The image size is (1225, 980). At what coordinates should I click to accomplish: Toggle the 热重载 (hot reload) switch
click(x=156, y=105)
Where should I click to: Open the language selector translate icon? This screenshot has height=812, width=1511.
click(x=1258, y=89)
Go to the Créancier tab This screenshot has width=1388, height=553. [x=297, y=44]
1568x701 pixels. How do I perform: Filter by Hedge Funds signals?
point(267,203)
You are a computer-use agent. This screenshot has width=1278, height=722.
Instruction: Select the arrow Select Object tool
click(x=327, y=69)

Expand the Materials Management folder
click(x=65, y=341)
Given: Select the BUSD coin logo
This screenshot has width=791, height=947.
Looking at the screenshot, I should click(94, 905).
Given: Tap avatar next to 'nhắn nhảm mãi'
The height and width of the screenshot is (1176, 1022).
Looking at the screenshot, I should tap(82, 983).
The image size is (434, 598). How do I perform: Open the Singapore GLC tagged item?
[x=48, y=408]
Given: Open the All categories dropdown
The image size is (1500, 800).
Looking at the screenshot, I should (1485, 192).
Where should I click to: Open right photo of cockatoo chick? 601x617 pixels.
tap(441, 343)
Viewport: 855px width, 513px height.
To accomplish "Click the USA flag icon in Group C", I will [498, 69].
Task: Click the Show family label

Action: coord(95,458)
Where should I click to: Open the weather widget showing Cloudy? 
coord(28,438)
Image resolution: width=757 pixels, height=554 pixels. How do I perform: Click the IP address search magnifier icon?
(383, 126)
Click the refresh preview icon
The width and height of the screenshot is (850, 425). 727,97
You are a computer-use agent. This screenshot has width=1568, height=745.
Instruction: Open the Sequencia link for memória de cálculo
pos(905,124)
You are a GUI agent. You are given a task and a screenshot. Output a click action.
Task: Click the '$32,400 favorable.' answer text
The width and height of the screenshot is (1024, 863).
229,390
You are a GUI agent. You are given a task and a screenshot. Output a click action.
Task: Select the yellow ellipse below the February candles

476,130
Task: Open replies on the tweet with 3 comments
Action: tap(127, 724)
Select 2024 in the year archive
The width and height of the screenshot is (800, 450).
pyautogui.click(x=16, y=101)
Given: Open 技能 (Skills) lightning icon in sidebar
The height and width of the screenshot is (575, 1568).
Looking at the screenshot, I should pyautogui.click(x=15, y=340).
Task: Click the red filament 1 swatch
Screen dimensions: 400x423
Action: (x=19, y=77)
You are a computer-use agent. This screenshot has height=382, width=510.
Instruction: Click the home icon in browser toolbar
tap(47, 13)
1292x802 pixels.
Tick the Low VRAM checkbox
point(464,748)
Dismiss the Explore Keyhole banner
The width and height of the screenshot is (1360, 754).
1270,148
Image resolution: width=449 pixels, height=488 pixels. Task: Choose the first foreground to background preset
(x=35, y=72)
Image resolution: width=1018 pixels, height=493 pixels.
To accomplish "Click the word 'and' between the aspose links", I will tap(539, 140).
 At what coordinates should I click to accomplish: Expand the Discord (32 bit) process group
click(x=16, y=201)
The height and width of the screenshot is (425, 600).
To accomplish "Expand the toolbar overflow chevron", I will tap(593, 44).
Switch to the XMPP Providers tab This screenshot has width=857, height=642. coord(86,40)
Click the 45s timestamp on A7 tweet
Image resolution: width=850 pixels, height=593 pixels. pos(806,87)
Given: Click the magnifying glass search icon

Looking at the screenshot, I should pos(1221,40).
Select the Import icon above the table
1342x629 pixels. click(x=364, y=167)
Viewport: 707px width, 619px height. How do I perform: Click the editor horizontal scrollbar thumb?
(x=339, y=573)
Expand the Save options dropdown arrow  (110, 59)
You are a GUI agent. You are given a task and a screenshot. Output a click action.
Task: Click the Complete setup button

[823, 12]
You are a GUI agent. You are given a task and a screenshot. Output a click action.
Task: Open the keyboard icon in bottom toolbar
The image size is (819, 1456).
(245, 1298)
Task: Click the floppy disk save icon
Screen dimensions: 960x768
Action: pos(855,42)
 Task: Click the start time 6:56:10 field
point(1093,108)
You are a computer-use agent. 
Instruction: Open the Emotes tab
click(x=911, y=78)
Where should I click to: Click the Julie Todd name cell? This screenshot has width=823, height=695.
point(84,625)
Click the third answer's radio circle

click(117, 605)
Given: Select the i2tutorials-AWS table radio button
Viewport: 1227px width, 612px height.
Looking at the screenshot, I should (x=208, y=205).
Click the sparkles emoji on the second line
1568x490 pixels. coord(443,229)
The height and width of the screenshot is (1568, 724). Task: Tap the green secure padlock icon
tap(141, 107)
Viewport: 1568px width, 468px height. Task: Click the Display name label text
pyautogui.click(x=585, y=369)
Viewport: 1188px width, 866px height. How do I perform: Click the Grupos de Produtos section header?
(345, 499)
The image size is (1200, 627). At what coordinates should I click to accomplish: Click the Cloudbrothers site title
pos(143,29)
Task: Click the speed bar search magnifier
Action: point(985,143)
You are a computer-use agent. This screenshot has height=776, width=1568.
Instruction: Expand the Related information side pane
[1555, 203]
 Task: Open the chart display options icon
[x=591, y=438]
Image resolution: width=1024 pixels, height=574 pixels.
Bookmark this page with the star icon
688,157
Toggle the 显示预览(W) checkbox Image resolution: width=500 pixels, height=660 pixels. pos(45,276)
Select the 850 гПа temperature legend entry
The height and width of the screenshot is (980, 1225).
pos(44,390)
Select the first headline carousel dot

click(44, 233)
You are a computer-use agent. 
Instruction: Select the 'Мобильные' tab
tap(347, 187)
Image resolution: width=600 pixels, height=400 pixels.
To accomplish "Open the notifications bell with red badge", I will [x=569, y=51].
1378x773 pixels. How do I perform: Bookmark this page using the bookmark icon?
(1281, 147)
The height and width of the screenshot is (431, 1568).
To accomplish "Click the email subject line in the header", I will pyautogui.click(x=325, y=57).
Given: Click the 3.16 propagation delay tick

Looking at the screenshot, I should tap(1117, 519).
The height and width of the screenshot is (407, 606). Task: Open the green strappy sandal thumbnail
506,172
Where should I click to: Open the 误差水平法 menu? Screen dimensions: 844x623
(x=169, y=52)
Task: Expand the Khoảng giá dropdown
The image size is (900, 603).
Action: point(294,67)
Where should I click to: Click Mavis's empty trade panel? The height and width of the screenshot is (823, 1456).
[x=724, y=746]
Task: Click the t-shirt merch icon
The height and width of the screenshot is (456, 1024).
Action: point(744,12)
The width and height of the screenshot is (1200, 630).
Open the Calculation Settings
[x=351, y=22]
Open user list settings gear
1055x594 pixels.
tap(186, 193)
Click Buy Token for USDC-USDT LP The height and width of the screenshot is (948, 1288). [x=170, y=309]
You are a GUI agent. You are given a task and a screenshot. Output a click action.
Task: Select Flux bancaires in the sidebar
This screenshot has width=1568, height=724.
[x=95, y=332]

######

• [WORK TO COMPLETE] Check each line of the material for "computer". Copy the ones that have it.

• [RESPONSE TO THIS EXERCISE]
You are a computer-use agent. This screenshot has width=1278, height=722.
You are a computer-use agent. This screenshot has width=1568, height=745.
You are a computer-use agent. This screenshot has height=382, width=510.
You are a computer-use agent. 
You are a computer-use agent. This screenshot has height=776, width=1568.
You are a computer-use agent. 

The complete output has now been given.